_Problem to work on_: Filter the listing for lines containing "category".

_Materials provided_:

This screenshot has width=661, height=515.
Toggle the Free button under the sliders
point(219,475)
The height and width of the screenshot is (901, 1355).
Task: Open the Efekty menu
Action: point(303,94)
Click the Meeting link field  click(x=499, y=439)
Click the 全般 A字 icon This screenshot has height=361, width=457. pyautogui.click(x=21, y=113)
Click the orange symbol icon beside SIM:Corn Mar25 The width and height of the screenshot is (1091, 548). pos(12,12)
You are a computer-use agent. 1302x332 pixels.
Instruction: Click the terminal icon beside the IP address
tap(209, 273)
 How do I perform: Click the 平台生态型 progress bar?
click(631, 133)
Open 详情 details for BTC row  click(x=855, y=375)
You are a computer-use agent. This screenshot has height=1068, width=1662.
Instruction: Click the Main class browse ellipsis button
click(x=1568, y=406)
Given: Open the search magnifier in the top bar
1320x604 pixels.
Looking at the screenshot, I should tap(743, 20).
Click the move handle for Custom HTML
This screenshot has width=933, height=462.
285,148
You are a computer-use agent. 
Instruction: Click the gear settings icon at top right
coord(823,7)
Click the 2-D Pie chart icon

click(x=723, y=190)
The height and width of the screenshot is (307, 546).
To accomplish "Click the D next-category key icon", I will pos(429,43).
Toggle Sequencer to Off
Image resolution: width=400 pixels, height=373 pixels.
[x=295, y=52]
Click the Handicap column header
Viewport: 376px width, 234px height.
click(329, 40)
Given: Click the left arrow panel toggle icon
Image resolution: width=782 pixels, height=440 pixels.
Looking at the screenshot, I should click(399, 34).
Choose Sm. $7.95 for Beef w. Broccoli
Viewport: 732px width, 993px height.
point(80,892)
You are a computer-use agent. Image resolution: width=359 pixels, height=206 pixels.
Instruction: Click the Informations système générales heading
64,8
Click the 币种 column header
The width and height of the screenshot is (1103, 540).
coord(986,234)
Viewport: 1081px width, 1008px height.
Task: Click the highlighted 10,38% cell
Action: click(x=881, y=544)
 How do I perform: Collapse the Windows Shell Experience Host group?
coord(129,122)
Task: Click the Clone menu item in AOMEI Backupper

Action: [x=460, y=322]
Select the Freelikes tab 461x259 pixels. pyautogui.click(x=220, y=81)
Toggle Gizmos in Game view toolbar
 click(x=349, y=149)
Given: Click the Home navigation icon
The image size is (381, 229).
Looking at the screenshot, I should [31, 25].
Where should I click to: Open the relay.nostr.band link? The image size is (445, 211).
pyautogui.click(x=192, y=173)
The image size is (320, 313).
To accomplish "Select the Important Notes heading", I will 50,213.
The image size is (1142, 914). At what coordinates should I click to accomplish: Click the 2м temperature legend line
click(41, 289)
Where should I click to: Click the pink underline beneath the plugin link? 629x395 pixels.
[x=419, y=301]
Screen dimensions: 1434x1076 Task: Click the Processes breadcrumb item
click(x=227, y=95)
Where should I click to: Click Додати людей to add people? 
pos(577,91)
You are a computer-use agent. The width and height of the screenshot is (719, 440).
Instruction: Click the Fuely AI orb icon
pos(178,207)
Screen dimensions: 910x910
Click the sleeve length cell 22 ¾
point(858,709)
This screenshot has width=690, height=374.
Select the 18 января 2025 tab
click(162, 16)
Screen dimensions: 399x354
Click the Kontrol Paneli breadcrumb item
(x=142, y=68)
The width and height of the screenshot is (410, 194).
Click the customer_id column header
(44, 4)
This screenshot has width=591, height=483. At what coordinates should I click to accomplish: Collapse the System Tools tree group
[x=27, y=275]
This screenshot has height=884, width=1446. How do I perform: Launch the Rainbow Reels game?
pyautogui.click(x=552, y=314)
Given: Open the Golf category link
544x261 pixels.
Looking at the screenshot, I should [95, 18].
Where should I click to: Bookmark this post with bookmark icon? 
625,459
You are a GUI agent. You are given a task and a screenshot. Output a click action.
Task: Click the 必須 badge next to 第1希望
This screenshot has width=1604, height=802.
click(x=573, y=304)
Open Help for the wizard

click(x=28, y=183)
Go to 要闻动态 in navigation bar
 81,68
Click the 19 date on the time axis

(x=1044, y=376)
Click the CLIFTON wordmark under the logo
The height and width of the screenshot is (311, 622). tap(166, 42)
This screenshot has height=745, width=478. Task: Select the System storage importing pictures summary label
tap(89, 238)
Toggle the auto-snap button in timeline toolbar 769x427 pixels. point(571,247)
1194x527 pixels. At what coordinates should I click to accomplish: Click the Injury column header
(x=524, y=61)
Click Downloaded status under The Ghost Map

_Your solution_:
To accomplish "Click the D next-category key icon", I will pos(429,43).
Given: Open the Golf category link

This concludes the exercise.